Up to and including the line that contains "[Carousel Page 4] (398, 1466)", repeat each line of the data exactly, starting from the first.
--- START ---
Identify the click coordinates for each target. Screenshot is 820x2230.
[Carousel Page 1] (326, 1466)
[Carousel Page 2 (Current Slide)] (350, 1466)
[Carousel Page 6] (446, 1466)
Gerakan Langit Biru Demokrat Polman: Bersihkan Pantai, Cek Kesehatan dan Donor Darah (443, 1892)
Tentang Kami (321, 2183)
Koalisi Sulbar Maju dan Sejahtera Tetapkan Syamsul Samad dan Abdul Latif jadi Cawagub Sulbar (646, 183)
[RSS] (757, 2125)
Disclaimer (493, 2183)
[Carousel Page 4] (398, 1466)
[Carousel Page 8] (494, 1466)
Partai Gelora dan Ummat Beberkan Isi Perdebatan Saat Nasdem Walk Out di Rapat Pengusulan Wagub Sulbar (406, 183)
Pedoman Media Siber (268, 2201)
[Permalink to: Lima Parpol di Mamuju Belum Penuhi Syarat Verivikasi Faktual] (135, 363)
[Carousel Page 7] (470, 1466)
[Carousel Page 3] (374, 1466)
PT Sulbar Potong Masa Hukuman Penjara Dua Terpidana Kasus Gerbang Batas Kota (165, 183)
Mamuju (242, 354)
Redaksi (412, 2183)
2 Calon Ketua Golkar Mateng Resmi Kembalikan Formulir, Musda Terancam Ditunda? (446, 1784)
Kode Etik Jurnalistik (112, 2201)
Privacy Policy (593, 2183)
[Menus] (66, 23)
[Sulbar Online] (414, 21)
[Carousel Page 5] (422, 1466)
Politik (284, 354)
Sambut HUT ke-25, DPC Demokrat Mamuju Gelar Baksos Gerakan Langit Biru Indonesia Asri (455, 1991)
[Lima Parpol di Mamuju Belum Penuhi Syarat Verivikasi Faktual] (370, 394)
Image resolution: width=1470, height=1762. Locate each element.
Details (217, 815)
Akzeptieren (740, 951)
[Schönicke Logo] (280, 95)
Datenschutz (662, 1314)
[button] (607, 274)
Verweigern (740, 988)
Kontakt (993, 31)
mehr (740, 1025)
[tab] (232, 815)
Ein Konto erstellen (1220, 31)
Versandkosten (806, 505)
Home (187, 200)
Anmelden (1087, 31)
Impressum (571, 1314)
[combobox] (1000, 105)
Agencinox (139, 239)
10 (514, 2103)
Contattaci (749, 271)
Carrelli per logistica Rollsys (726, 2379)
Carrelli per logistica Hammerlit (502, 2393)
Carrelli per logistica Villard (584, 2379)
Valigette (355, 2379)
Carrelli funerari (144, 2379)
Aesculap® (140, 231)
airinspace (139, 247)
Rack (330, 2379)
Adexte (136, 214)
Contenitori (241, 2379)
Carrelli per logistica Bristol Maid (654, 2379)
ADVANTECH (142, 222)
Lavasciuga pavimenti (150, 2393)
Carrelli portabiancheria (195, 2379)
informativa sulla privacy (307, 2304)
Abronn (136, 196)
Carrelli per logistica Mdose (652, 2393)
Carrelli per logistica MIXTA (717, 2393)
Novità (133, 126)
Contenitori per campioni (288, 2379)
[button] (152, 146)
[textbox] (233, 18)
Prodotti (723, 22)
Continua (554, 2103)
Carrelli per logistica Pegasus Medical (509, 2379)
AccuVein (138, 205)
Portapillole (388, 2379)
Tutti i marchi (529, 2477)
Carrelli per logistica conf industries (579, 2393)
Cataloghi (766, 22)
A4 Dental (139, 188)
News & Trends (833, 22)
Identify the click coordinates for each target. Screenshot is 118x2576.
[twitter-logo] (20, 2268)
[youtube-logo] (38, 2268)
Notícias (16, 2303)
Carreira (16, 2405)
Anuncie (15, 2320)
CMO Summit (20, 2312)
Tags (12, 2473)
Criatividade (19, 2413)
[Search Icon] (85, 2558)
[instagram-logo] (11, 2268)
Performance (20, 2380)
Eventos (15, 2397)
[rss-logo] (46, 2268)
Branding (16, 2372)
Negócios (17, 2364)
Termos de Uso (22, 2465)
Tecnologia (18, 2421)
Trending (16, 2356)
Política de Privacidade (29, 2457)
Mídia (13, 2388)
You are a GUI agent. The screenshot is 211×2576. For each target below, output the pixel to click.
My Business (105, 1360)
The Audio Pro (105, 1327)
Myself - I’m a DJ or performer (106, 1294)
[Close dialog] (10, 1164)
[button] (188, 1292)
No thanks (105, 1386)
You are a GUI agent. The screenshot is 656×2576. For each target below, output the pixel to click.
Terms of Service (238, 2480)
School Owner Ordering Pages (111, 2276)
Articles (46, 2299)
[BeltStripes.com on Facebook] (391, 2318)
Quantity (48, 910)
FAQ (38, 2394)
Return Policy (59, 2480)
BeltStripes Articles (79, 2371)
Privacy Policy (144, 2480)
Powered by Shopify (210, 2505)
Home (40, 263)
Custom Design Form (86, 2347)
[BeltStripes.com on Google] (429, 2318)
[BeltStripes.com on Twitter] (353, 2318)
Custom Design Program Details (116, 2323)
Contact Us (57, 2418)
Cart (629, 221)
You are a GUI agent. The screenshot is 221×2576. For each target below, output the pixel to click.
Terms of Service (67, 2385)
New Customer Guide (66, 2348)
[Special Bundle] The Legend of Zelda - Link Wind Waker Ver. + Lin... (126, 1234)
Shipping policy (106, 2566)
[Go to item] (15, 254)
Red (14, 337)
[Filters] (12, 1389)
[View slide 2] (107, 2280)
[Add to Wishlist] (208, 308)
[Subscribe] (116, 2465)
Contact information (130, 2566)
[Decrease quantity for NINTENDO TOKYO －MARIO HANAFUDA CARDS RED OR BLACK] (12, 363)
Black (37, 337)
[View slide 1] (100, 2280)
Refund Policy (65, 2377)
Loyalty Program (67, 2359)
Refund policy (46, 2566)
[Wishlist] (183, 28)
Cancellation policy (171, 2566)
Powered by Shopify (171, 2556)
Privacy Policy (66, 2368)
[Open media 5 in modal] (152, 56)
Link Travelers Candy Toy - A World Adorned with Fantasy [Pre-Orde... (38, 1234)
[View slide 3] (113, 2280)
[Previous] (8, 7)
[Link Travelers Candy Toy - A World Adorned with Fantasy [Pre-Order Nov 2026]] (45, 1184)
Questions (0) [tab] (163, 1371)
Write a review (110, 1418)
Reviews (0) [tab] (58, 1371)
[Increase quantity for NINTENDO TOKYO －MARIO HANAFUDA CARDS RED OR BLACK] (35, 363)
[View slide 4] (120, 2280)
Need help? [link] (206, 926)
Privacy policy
--- END ---
### Result of the exercise
Identify the click coordinates for each target. Screenshot is 820x2230.
[Carousel Page 1] (326, 1466)
[Carousel Page 2 (Current Slide)] (350, 1466)
[Carousel Page 6] (446, 1466)
Gerakan Langit Biru Demokrat Polman: Bersihkan Pantai, Cek Kesehatan dan Donor Darah (443, 1892)
Tentang Kami (321, 2183)
Koalisi Sulbar Maju dan Sejahtera Tetapkan Syamsul Samad dan Abdul Latif jadi Cawagub Sulbar (646, 183)
[RSS] (757, 2125)
Disclaimer (493, 2183)
[Carousel Page 4] (398, 1466)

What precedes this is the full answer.